_TASK REQUIREMENTS:_ Begin at the line with "You are a computer-use agent." and set down each line exactly until the listing ends. Images stay out.

_PROVIDED ENTRIES:_
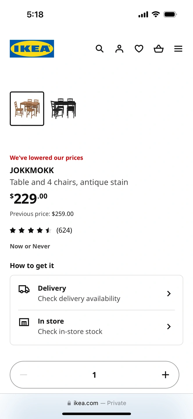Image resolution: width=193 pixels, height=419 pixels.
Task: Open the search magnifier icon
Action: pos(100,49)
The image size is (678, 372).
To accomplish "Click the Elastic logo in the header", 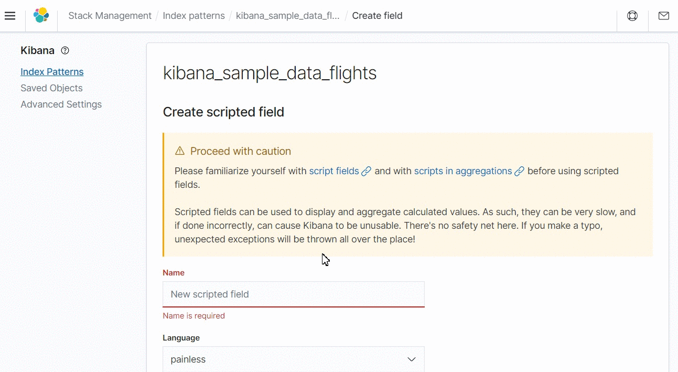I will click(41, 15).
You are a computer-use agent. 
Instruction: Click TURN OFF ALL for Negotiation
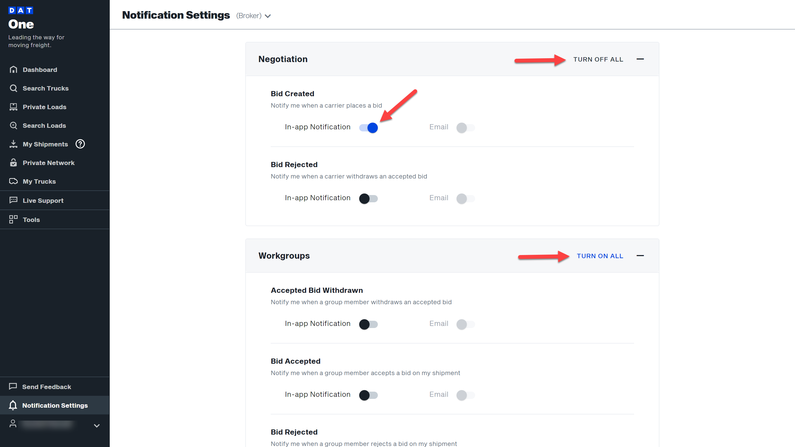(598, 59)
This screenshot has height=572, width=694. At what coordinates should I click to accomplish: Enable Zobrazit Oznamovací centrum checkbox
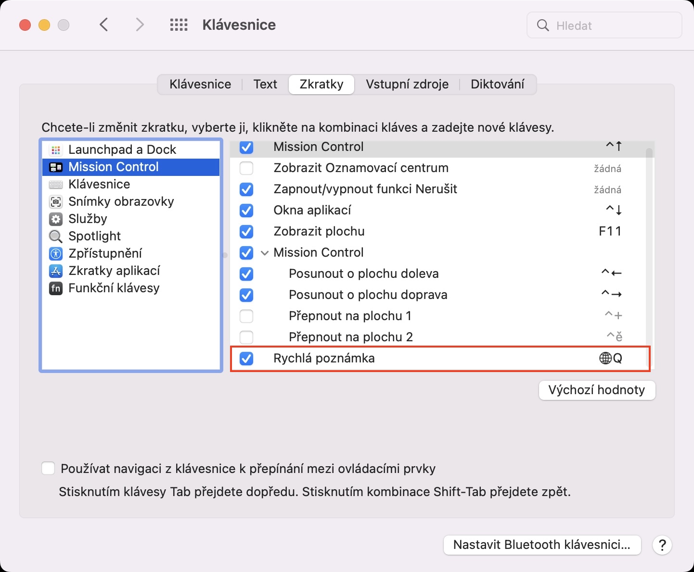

_TASK RESPONSE:_
You are a computer-use agent. 
Instruction: Click TURN OFF ALL for Negotiation
(598, 59)
This screenshot has height=572, width=694. At what coordinates should I click to accomplish: Enable Zobrazit Oznamovací centrum checkbox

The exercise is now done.